> **ASSIGNMENT**
Give again, word for word, every line below from the one that has "Instruction: Expand the" through the one that has "Given: Click the", both included, and no others.

> **RECORDS TO PROCESS**
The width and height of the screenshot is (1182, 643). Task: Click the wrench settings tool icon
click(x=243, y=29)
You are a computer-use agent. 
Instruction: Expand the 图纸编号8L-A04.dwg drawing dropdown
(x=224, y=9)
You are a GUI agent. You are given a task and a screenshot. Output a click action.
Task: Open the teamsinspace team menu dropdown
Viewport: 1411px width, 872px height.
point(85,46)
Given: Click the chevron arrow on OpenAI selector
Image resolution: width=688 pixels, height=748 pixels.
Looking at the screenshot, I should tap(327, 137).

==

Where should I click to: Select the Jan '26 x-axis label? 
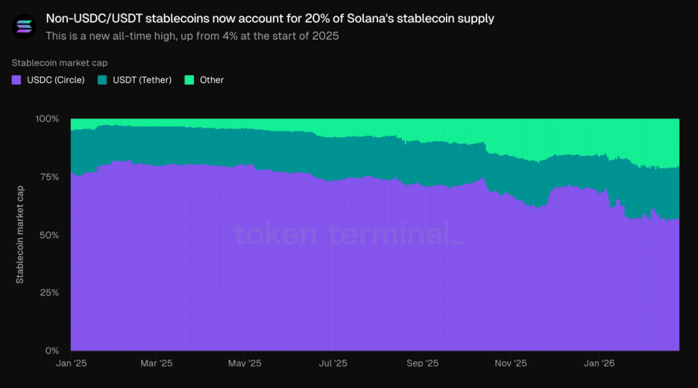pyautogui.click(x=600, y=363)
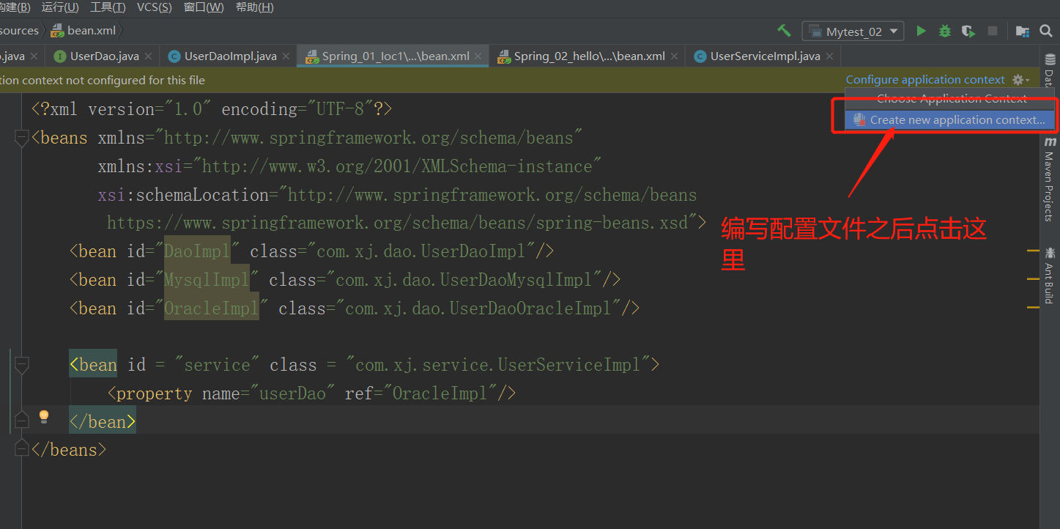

* * *

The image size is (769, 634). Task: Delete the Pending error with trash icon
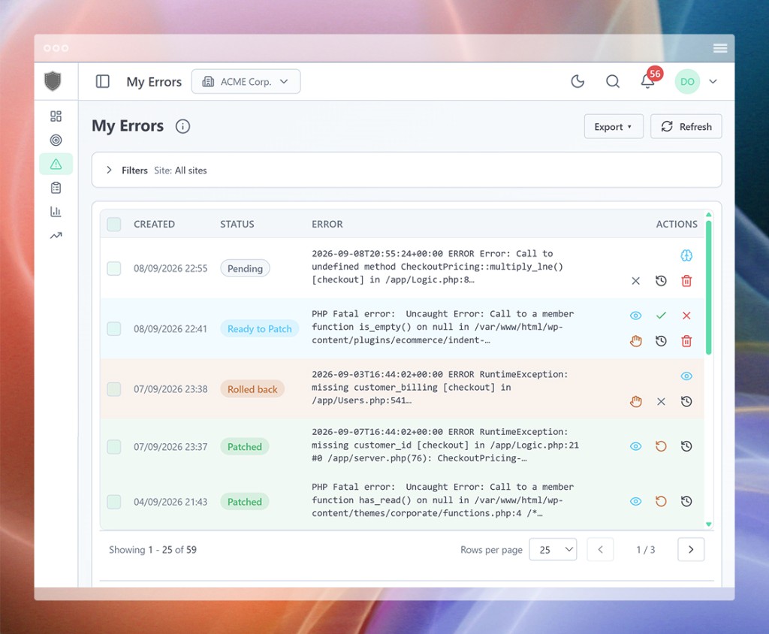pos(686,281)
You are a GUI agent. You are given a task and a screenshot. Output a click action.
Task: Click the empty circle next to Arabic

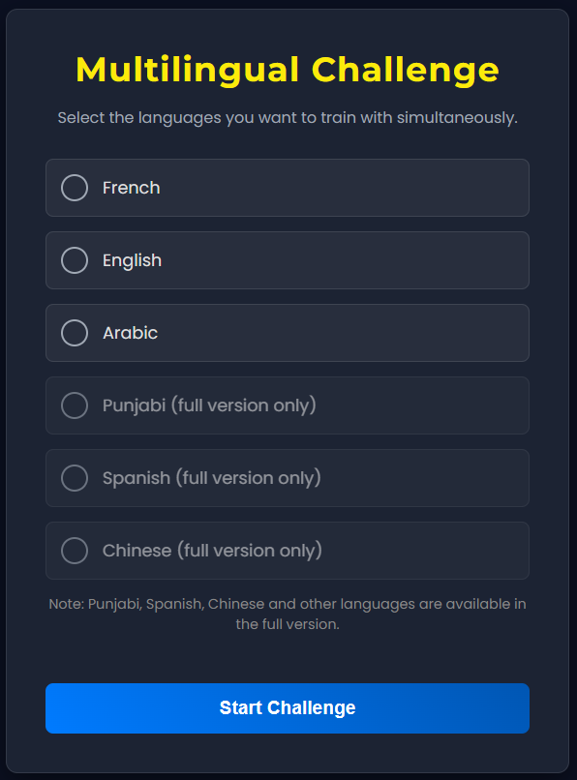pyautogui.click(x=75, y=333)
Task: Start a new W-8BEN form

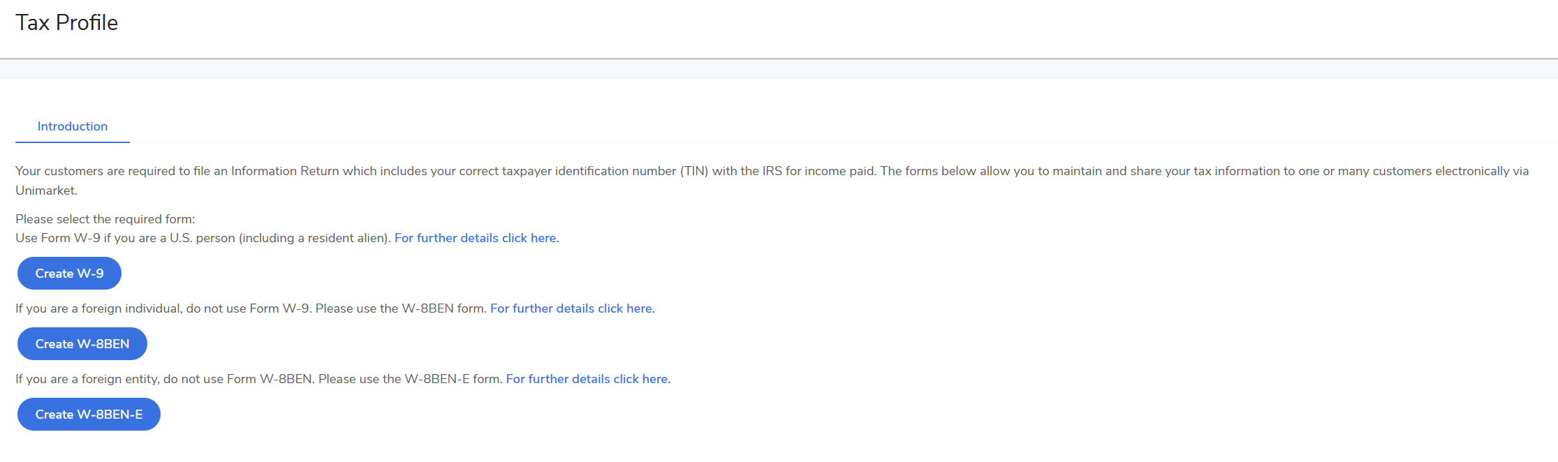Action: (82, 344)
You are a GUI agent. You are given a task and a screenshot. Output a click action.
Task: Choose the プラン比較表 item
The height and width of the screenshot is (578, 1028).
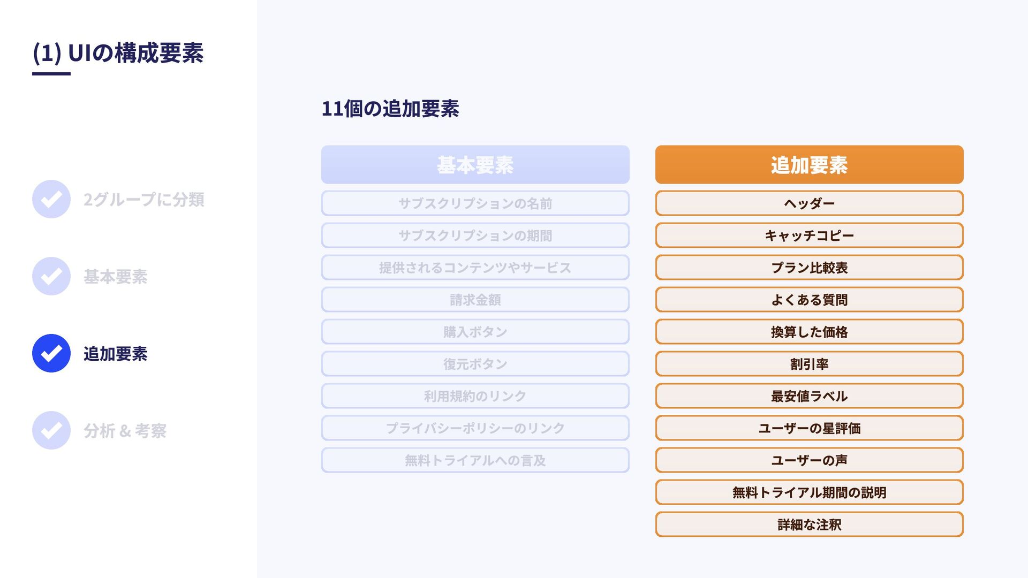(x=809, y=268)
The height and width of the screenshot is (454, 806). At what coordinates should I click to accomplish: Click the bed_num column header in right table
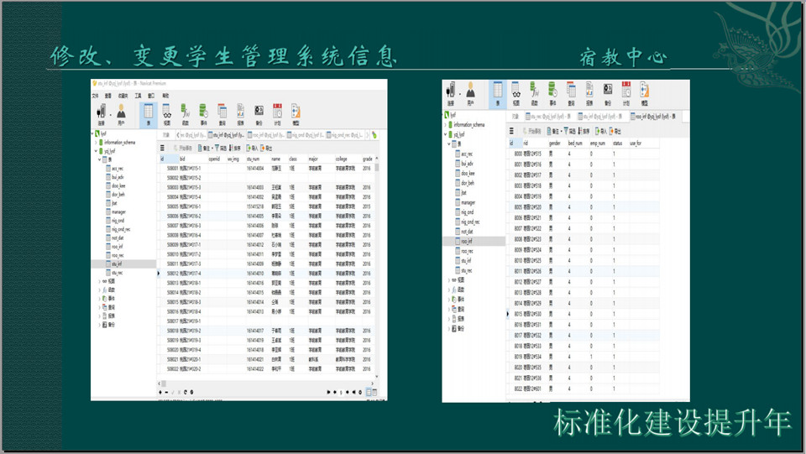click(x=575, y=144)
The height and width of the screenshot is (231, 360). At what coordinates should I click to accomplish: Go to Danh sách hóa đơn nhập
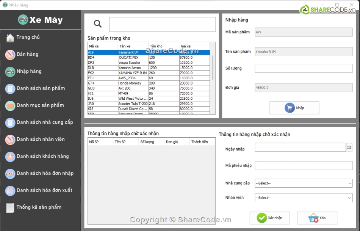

> **RESULT BELOW**
Instruction: Expand the 图纸编号8L-A04.dwg drawing dropdown
(x=224, y=9)
You are a GUI agent. You are given a task and a screenshot. Output a click action.
Task: Open the teamsinspace team menu dropdown
Viewport: 1411px width, 872px height.
point(85,46)
Given: Click the chevron arrow on OpenAI selector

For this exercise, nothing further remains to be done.